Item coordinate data
## start

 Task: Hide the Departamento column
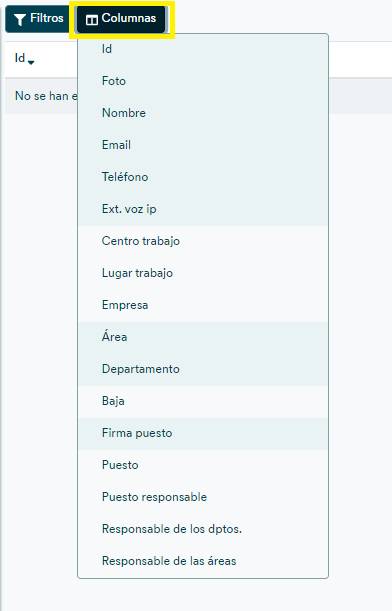(x=203, y=369)
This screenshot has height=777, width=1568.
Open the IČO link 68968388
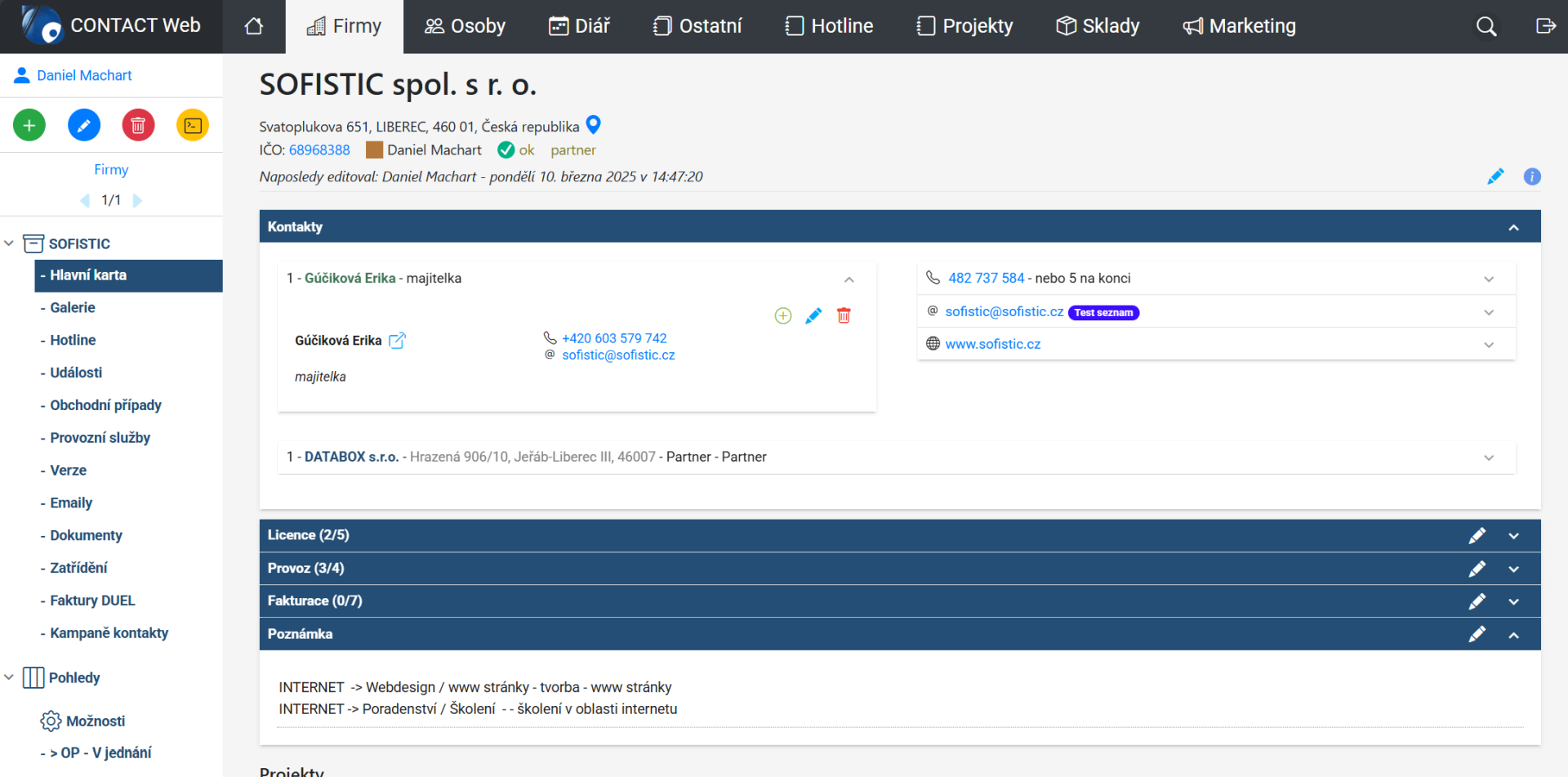pos(319,150)
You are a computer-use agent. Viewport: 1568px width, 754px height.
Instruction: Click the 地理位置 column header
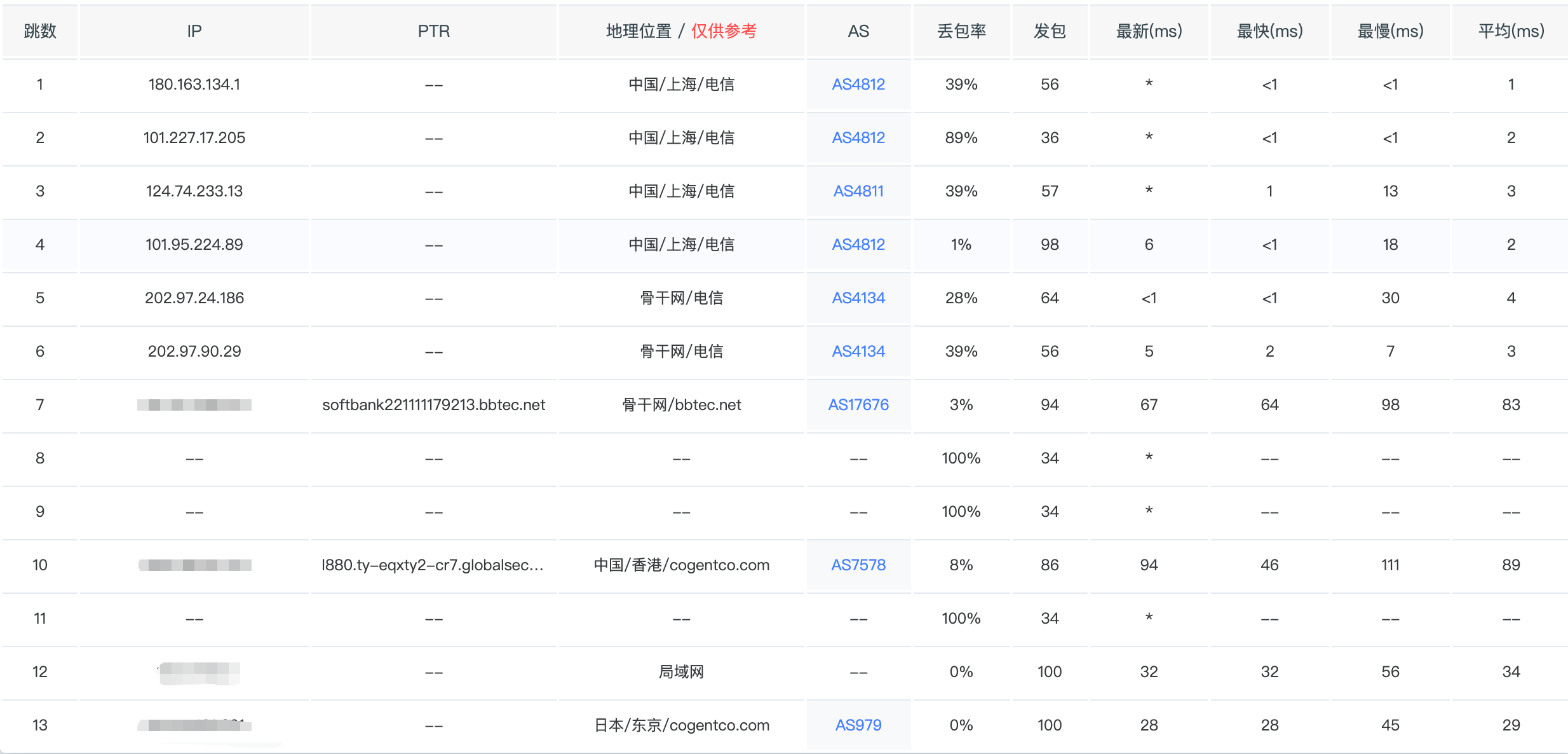click(639, 31)
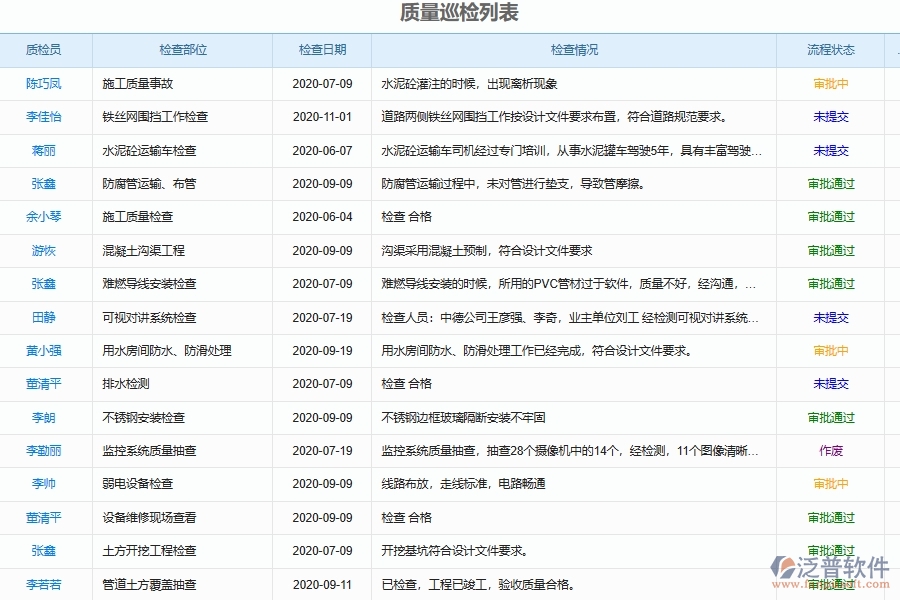Click inspector 余小琴's name
Screen dimensions: 900x600
(x=44, y=217)
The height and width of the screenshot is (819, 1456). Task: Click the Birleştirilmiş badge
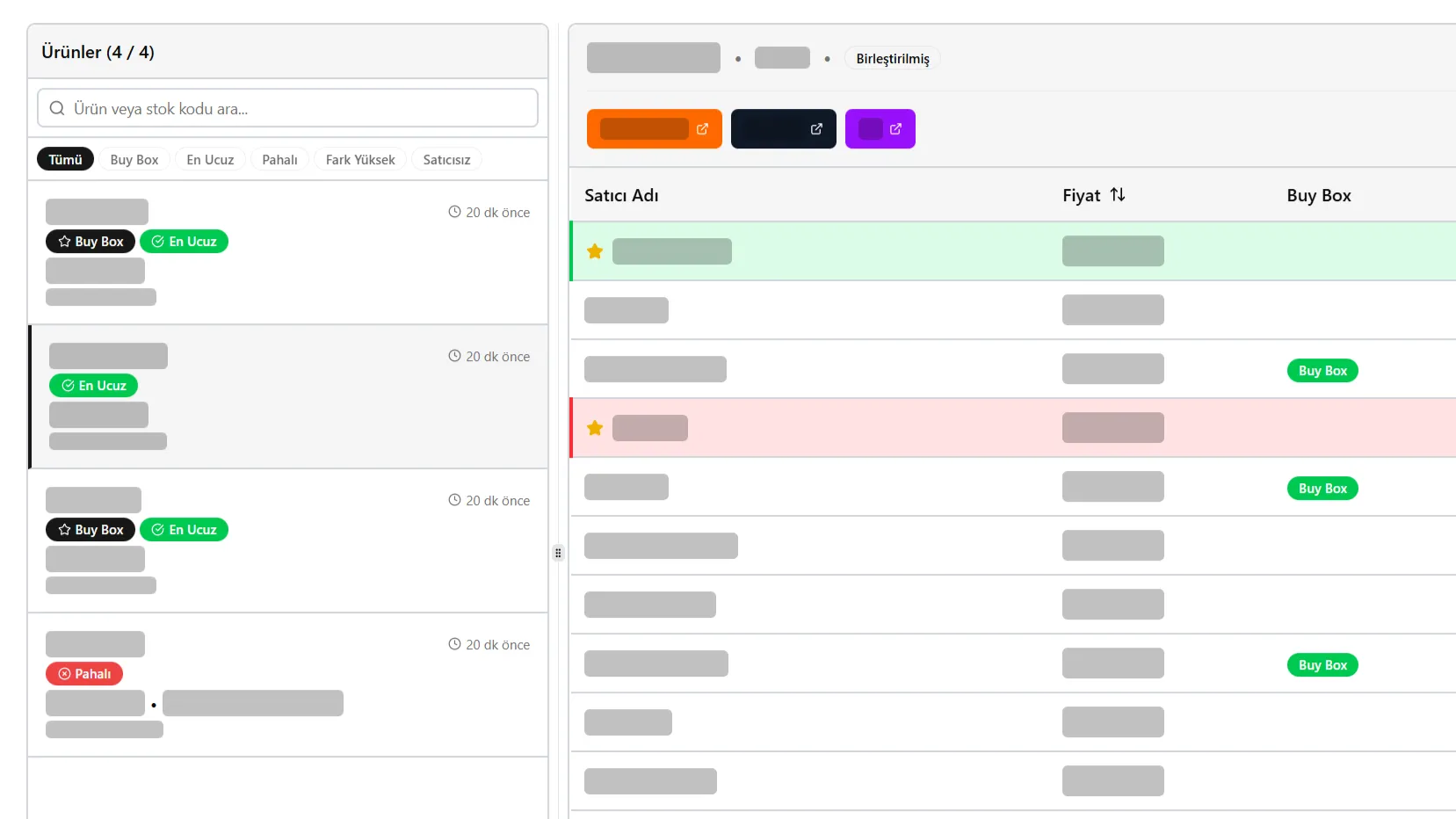[x=892, y=59]
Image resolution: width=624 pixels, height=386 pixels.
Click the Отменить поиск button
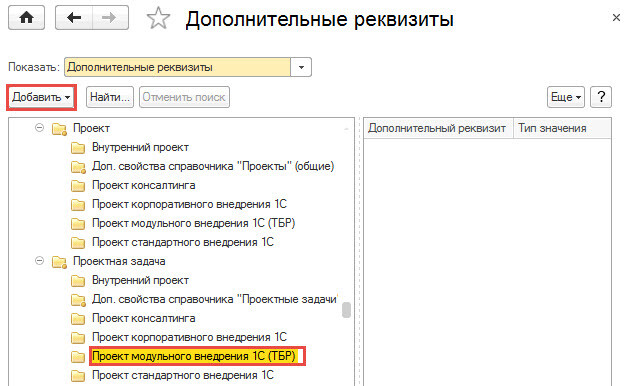tap(184, 97)
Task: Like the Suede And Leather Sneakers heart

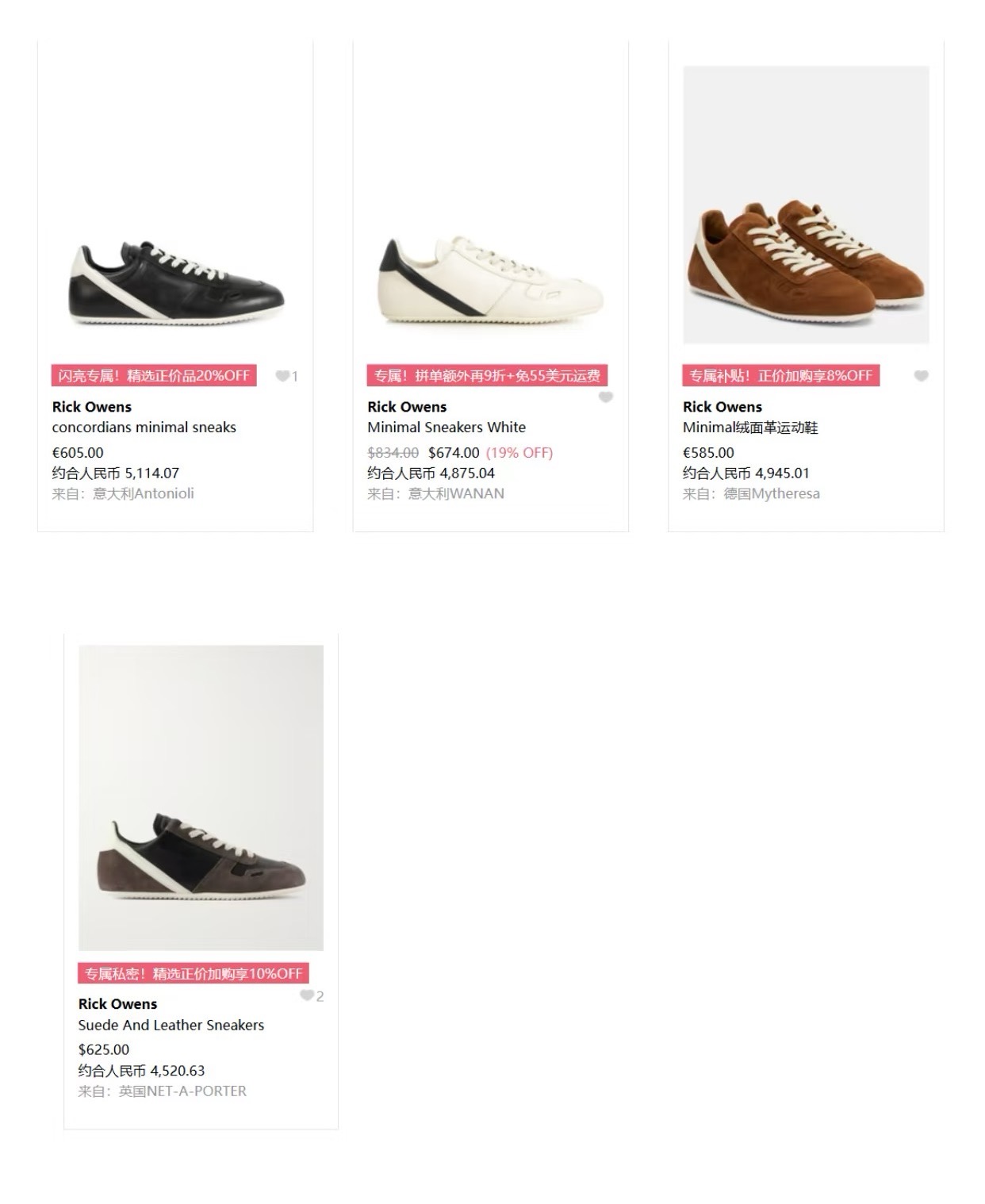Action: pos(307,995)
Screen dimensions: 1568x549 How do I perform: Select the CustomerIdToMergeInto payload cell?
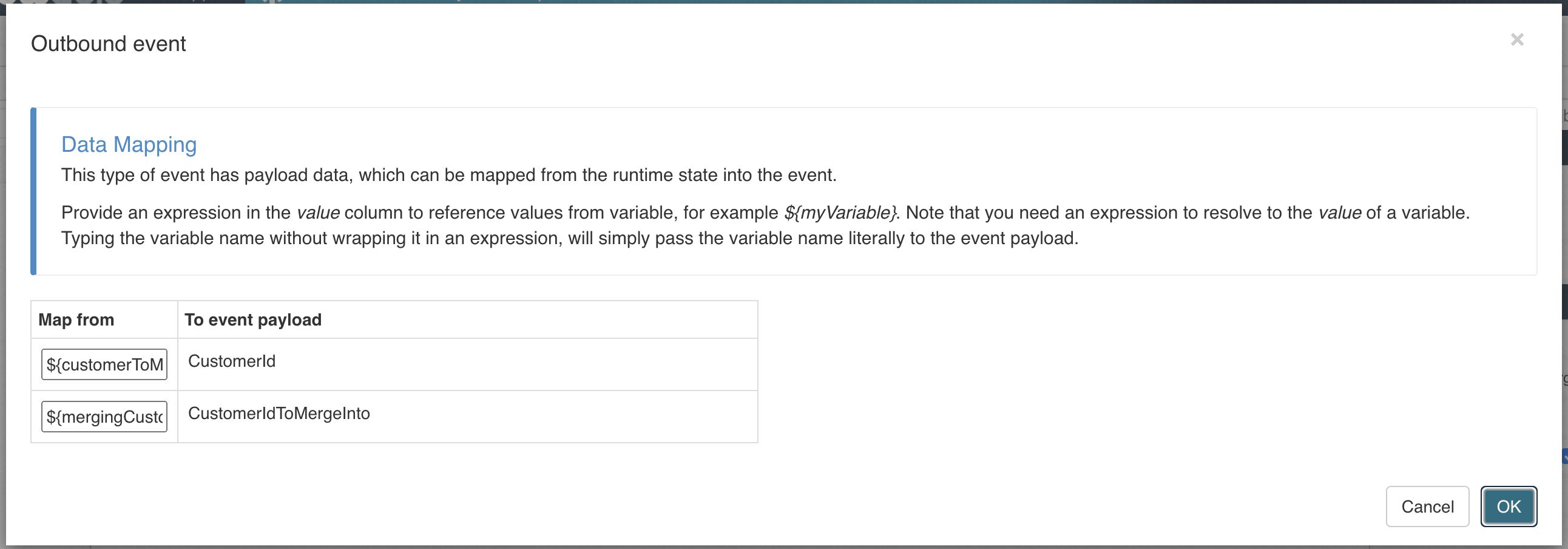tap(279, 414)
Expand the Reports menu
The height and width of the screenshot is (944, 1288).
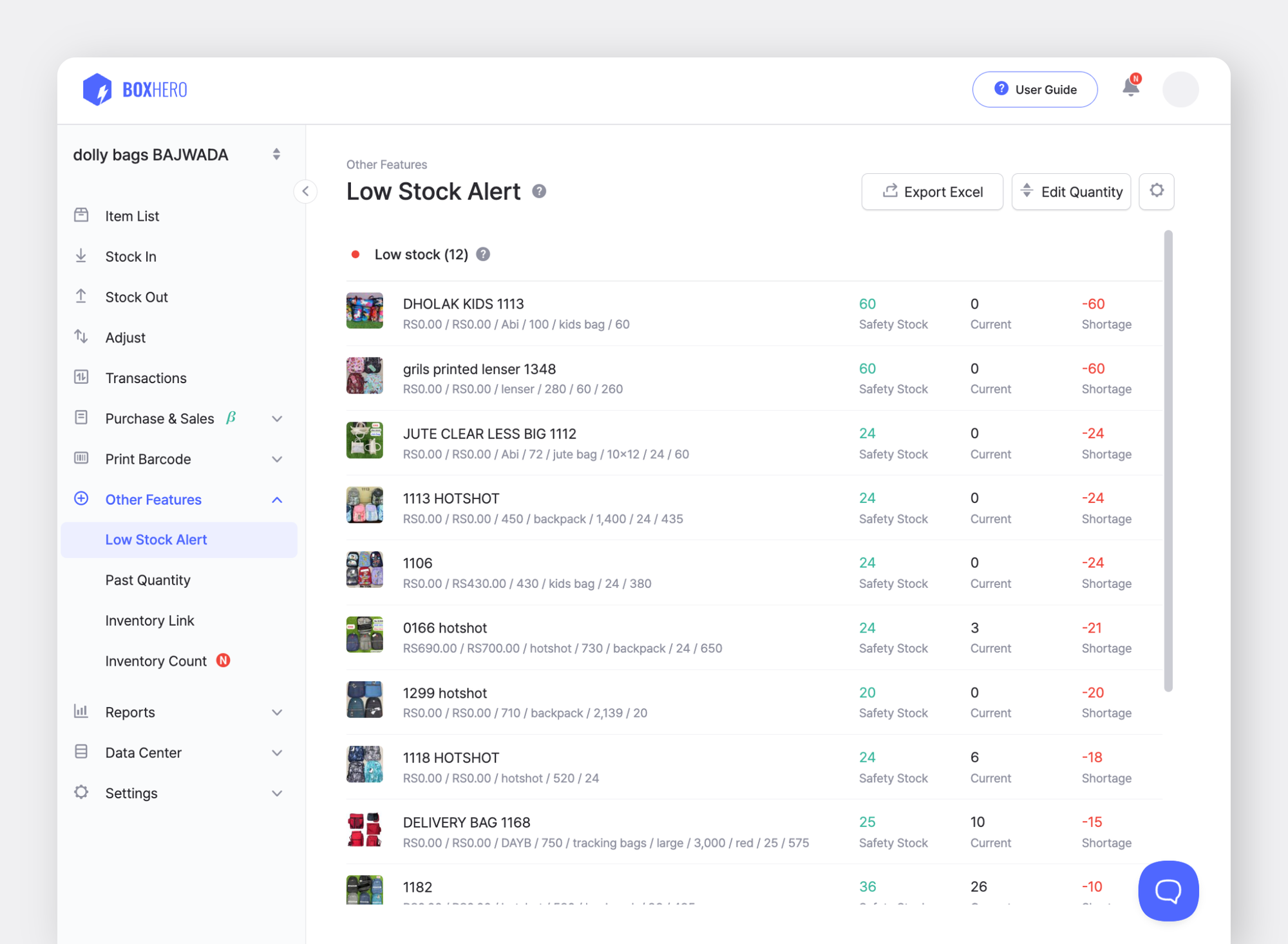pos(277,712)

## end

# [PROBLEM REQUIREMENTS]
Please copy out the part of the items that opens with the line containing "The height and width of the screenshot is (819, 1456)." and runs to the end of the items, keeping each line unchanged. Leave the pictures out of your answer.

# [REPLY]
The height and width of the screenshot is (819, 1456). Task: Click the Birleştirilmiş badge
[x=892, y=59]
Image resolution: width=624 pixels, height=386 pixels.
Click the Отменить поиск button
tap(184, 97)
Task: Like the Suede And Leather Sneakers heart

Action: pos(307,995)
Screen dimensions: 1568x549 How do I perform: Select the CustomerIdToMergeInto payload cell?
tap(279, 414)
Expand the Reports menu
The height and width of the screenshot is (944, 1288).
pos(277,712)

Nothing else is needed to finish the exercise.